First data include buried impact craters, probing of layered deposits at the north pole and hints of the presence of deep underground water-ice. The subsurface of Mars has been so far unexplored territory. Only glimpses of the Martian depths could be deduced through analysis of impact crater and valley walls, and by drawing cross-sections of the crust deduced from geological mapping of the surface.

With measurements taken only for a few weeks during night-time observations last summer, MARSIS - the Mars Advanced Radar for Subsurface and Ionospheric Sounding - is already changing our perception of the Red Planet, adding to our knowledge the missing 'third' dimension: the Martian interior.

First results reveal an almost circular structure, about 250 km in diameter, shallowly buried under the surface of the northern lowlands of the Chryse Planitia region in the mid-latitudes on Mars. The scientists have interpreted it as a buried basin of impact origin, possibly containing a thick layer of water-ice-rich material.

To draw this first exciting picture of the subsurface, the MARSIS team studied the echoes of the radio waves emitted by the radar, which passed through the surface and then bounced back in the distinctive way that told the 'story' about the layers penetrated.

These echo structures form a distinctive collection that include parabolic arcs and an additional planar reflecting feature parallel to the ground, 160 km long. The parabolic arcs correspond to ring structures that could be interpreted as the rims of one or more buried impact basins. Other echoes show what may be rim-wall 'slump blocks' or 'peak-ring' features.

This MARSIS radargram image (top) shows data from the subsurface of Mars in the layered deposits that surround the north pole. The lower image shows the position of the ground track on a topographic map of the area based on Mars Orbiter Laser Altimeter data. The images show an area 458 km wide. The MARSIS echo trace splits into two traces to the right of centre, at the point where the spacecraft's groundtrack crosses from the smooth plains onto the elevated layered deposits on the right. The upper trace is the echo from the surface of the deposits, while the lower trace is interpreted to be the boundary between the lower surface of the deposits and the underlying material. The strength of the lower echo suggests that the intervening material is nearly pure water ice. The time delay between the two echoes reaches a maximum of 21 microseconds at the right of the image, corresponding to a thickness of 1.8 km of ice. The total elevation difference shown in the topographic map is about 2 km, between the lowest surface (magenta) and the highest (orange).
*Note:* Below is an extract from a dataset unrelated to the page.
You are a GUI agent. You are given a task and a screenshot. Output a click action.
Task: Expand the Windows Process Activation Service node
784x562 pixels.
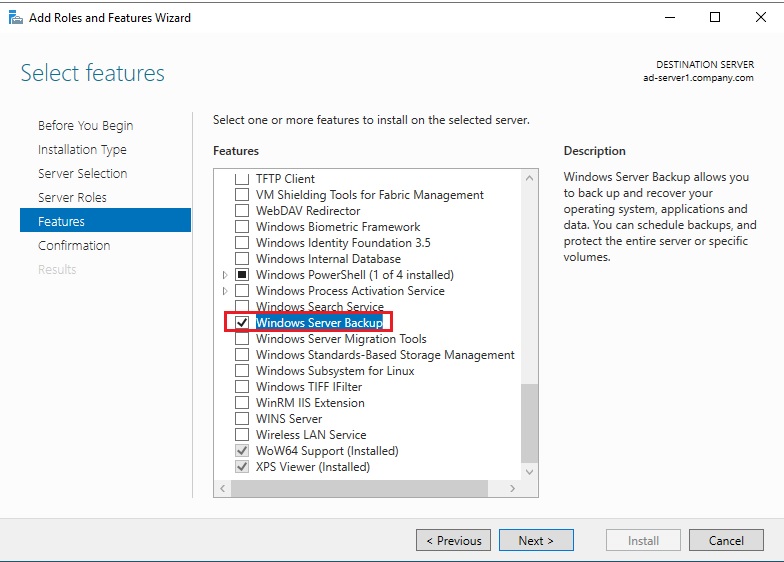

Credits: ASI/NASA/ESA/Univ. of Rome/JPL/MOLA Science Team.

The planar reflection is consistent with a flat interface that separates the floor of the basin, situated at a depth of about 1.5 to 2.5 km, from a layer of overlying different material. In their analysis of this reflection, scientists do not exclude the intriguing possibility of a low-density, water-ice-rich material at least partially filling the basin.

"The detection of a large buried impact basin suggests that MARSIS data can be used to unveil a population of hidden impact craters in the northern lowlands and elsewhere on the planet," says Jeffrey Plaut, Co-Principal Investigator on MARSIS. "This may force us to reconsider our chronology of the formation and evolution of the surface."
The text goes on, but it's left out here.